Chapter 8: Agony Is Missing Yourself, Ecstasy Is Finding Yourself
I said, “You have missed forty years. You have completely forgotten that forty years have passed since you were in the university studying philosophy, and after that you have never bothered about what has been happening to philosophy. You are still remembering Aristotle, Kant, Hegel, Feuerbach, Shankara, Nagarjuna, Bradley. You are still remembering these people who have really faded out; they are simply no longer in. And any philosopher worth the name today is not interested in God - he is interested in man. And to be interested in man brings all these problems, agony..”
He said, “But what is agony?”
I had to use his language, something from the past history of philosophy so that he could have a little insight into agony. In the past there has been a great philosophical question down the ages. The question was: between animals, trees, rocks, and man, what is the difference? Certainly they all exist; as far as existence is concerned there is no difference. Certainly they all live - even rocks grow.
The Himalayas are growing every year, one foot higher. The place where I was born was by the side of a mountain range called Vindhyachal. It is thought to be the ancientmost mountain in the world. It is almost a proved fact that Vindhyachal and the land around it came out of the sea first, because on Vindhyachal corpses of sea animals have been found which are the most ancient. On the Himalayas also they have been found but they are not so ancient. The Himalayas are the youngest mountains in the world, and Vindhyachal is the oldest mountain in the world.
Just by the way, I am reminded of the story about Vindhyachal in the Upanishads.

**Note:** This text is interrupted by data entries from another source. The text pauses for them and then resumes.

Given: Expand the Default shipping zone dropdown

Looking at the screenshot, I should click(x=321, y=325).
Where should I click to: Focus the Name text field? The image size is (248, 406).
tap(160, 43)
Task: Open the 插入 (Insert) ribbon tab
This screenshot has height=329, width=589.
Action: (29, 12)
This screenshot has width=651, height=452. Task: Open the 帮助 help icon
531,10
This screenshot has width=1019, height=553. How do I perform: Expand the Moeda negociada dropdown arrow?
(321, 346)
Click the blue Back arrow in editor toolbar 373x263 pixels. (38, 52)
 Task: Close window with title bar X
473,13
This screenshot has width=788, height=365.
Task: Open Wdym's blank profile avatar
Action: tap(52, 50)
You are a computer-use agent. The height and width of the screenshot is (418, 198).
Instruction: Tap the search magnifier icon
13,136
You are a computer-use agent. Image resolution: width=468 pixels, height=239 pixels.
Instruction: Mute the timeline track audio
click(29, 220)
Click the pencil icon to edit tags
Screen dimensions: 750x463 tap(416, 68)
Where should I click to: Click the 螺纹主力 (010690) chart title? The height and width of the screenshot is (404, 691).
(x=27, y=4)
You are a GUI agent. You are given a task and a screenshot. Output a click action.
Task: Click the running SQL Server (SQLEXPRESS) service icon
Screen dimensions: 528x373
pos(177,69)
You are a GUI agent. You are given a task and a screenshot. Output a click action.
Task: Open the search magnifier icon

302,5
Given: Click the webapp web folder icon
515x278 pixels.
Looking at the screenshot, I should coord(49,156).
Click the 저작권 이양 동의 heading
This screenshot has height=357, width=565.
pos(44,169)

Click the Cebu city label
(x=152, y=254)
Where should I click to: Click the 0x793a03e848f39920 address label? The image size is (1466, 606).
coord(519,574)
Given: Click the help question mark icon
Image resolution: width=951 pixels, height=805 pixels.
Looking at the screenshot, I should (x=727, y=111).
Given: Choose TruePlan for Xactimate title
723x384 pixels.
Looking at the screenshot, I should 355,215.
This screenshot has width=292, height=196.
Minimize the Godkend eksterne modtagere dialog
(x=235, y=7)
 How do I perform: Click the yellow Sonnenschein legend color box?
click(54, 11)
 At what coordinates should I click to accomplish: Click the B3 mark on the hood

One great seer, Agastya, went to south India, and had to cross Vindhyachal.
Vindhyachal was so high it was difficult for the seer, so he prayed to Vindhyachal, “Be kind enough to just bend down a little and let me pass. And remain bending till I come back, because I will have to pass again.” Agastya died in the south and never came back, but Vindhyachal is still bending. If you see the mountain you can see, it is as if an old man is bending.
The story is beautiful, but it shows that Vindhyachal is really old, an old man who cannot even stand straight. Mountains grow old or young; they are as alive as you are. Trees, animals, birds - as far as life is concerned we may have different kinds of life but we all have a certain quality called living, aliveness, which is similar.
So in ancient philosophy this has been a problem: Then what is the difference? Is there no difference? There have been two schools. One said there is no difference; we are all alike, we are part of one single whole - different dimensions, different branches, but we are all rooted in one existence. These are the spiritualists who say that we are all one.
The other school is that of the materialists, who say that we are all separate, there is no organic unity anywhere; existence is not one. According to the materialists, the word universe should not be used. The word universe was invented by the spiritualists because it means uni, one. According to the materialists the right word should be multiverse - many, not one. Everything is separate, and there is no unity anywhere.